Firm following strategy of working closely with strategic partners and developing channel-led segment to access more customers

Dynatrace is looking to widen its channel reach, working with a select number of partners, while also developing relationships with managed service providers that can take its technology to the mid-market.

The observability specialist has seen success working with a number of strategic partners, but with interest in its technology spreading across a wider customer base, the firm has looked to meet that demand through a larger number of channel relationships.

Spearheading most of that activity is Jay Snyder, Dynatrace’s senior vice-president of partners and alliances, who has been with the business for six months and has already started to make an impact on channel strategy.

“Traditionally, Dynatrace is focused on the Fortune 2,000 or 5,000, wherever you want to call it,” he said. “We just re-segmented our sales organisation to focus really at the high end, but we’ve carved out a commercial business as well, which is going to be predominantly, if not exclusively, partner led.

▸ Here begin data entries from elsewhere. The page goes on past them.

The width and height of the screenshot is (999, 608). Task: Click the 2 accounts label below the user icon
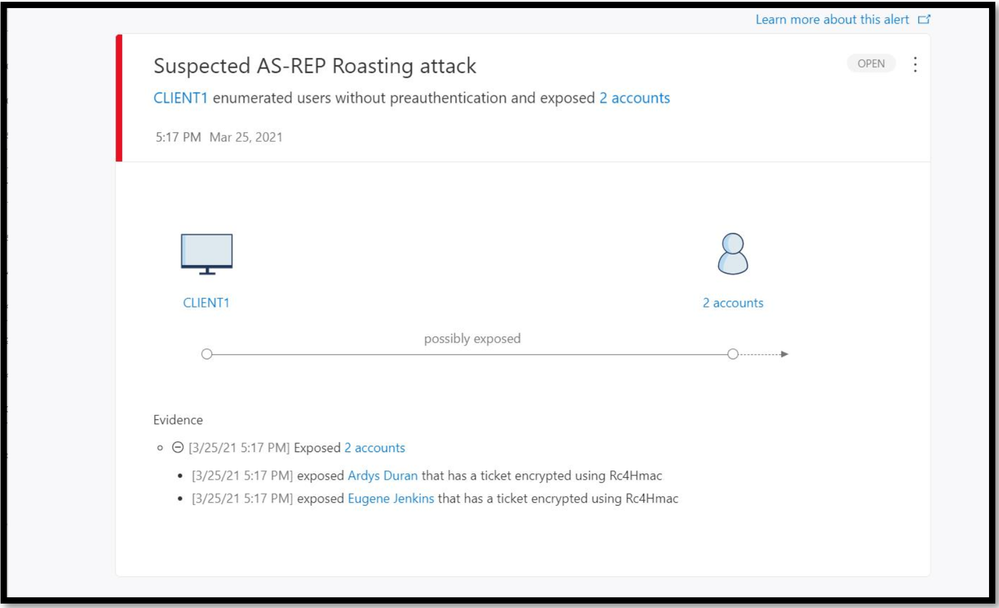pyautogui.click(x=733, y=302)
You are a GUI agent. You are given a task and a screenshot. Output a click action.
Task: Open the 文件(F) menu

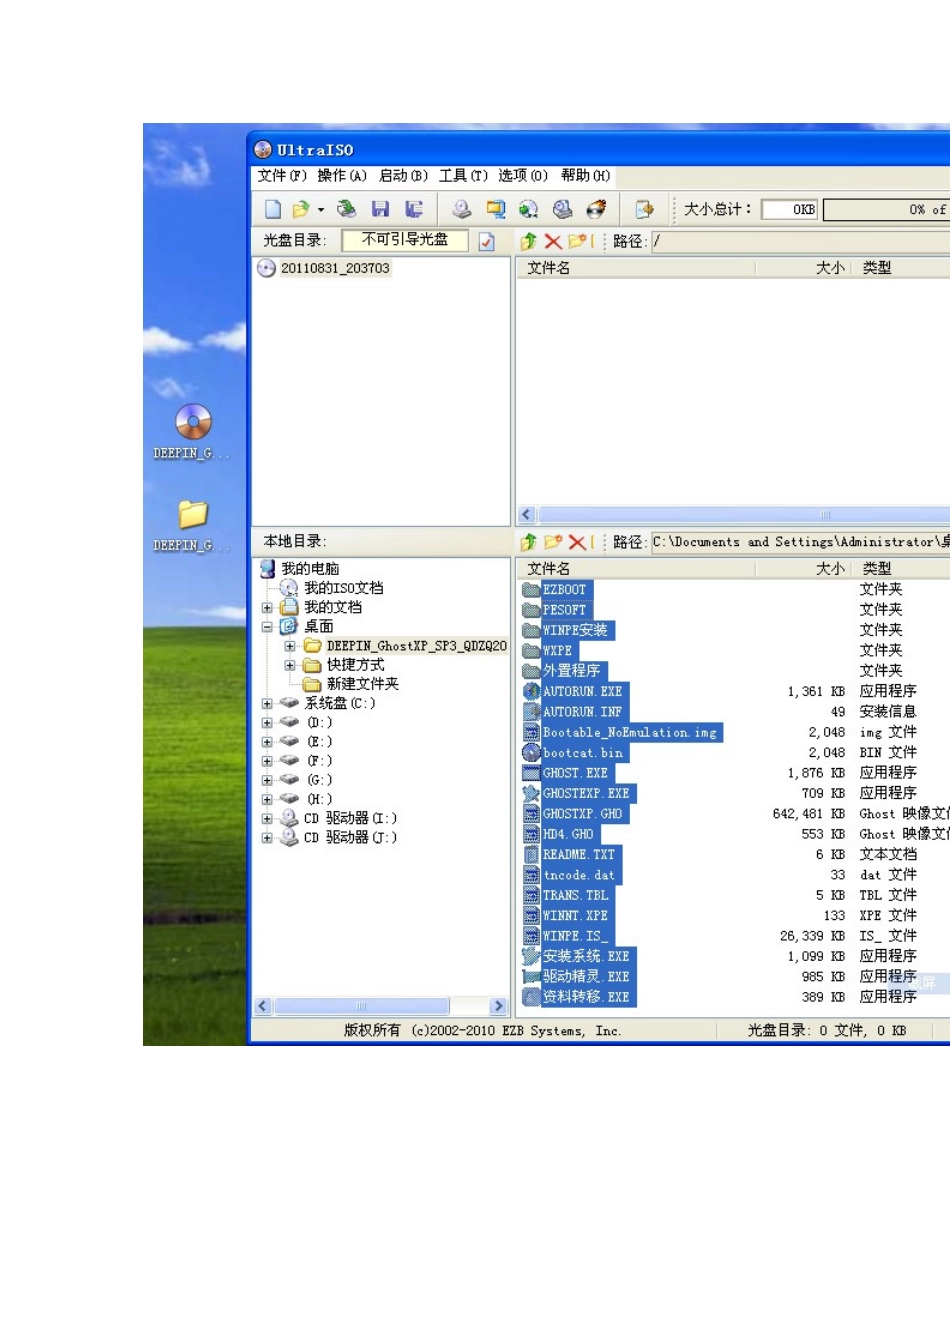pos(281,176)
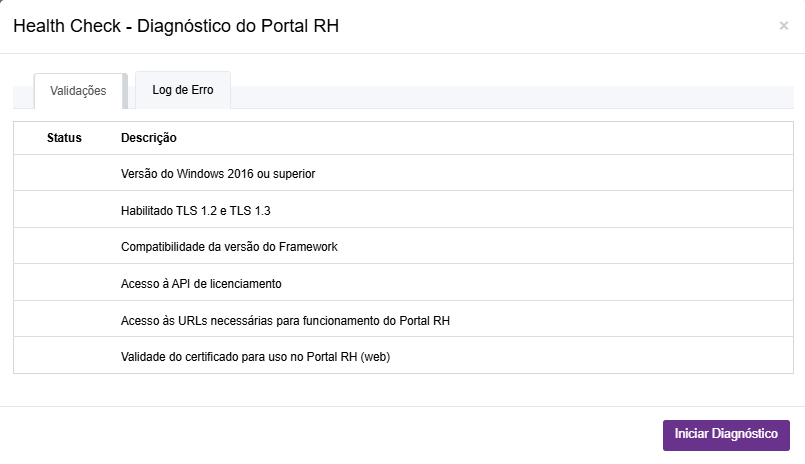The height and width of the screenshot is (464, 805).
Task: Click status cell for certificate validity row
Action: (64, 356)
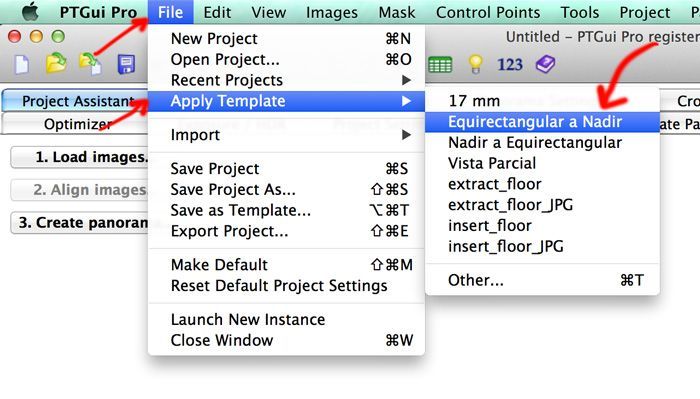Click the New Project blank page icon

tap(22, 64)
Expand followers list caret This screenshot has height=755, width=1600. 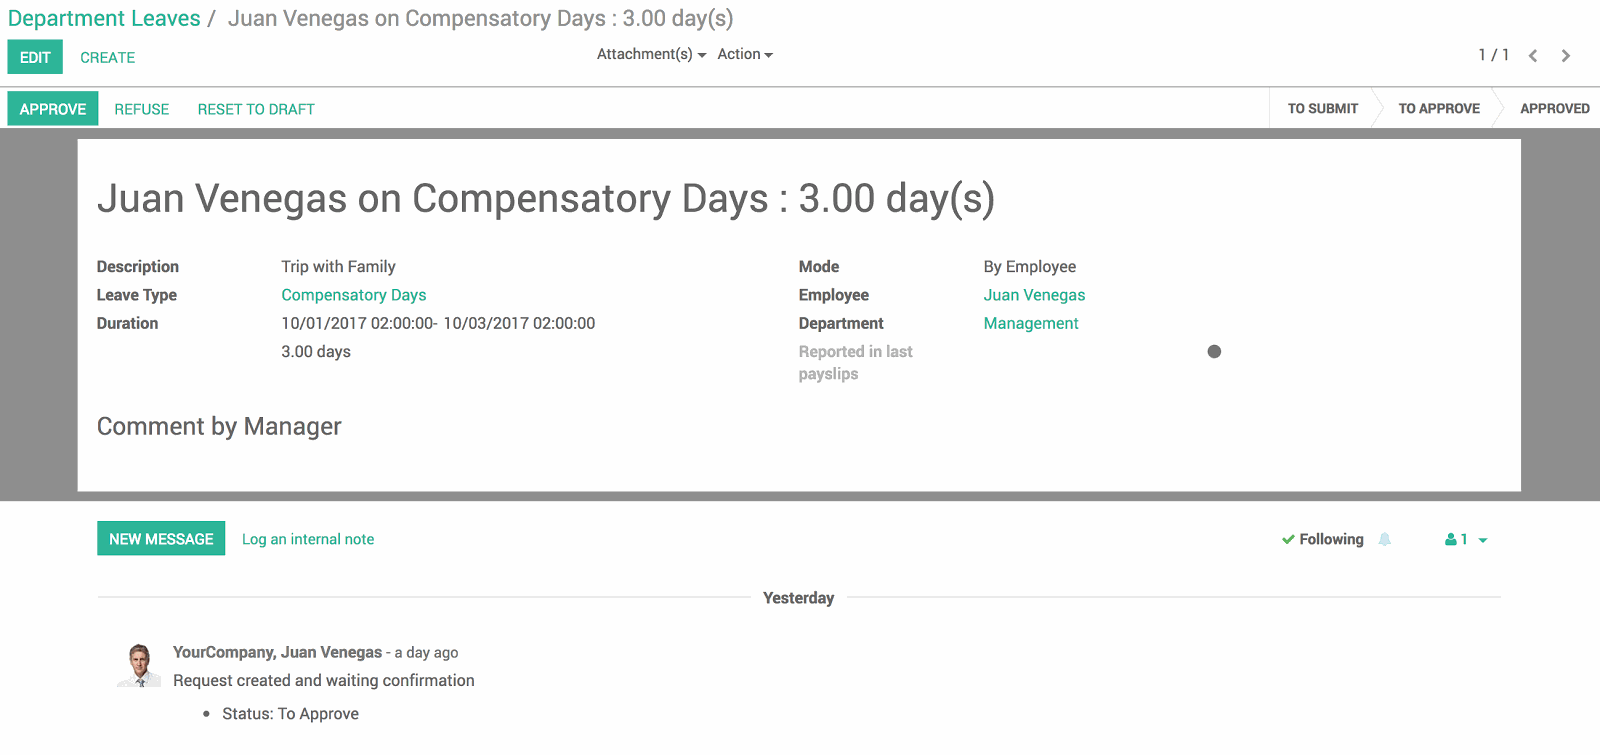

“There’s going to be a strong play for partners that provide a managed service into that commercial space,” said Snyder. “So, we’re bifurcating how we think about it.”

For now, the vendor has decided not to use distribution to get to those partners, but will generate relationships on its own steam.

“We’ll go directly from an inside sales model right to our partners,” he said. “I will consider distribution, but we’re going to choose a handful of partners and each of the regions that we think can effectively prosecute that commercial market. A lot of those players will probably end up being managed service providers, because they provide a layer that isn’t specific to just observability, but it’s a handful of IT services that you find those smaller companies need anyway and that creates the stickiness for us and then provides a solution over time.”

Strategic partners

The vendor is committed to supporting its existing strategic partners, which have been able to help it grow the business.

“Internal resources [are focused on] the strategic and enterprise space, and we’re going to work with our biggest partners,” said Synder.

An example of those partnerships in action comes from Andy Fleck, head of digital performance management at Eviden, who said it had taken the Dynatrace technology and been able to drive it further into customer businesses as it identified more areas where observability could make a positive impact.

“We were delivering managed services around observability typically to customers experiencing pain with the performance of their applications,” he said. “It was a single use case, and over time we’ve consolidated that observability capability from the different parts of [the business] as it’s grown and acquired, and then put those into one place.”

As customers have moved to multi-cloud environments, the complexity has increased, and so have the opportunities for those delivering observability.

“One of the main growth areas is with public cloud adoption, so when a customer has a business service, which is on-premise, they want to migrate that to one of the public clouds, but they want to do that simply and quickly with less risk, and where it really becomes interesting is when you also include the hyperscalers in the discussion as well,” he said. “You can have a tripartite discussion between the MSP, us in that case, but also Dynatrace and AWS.”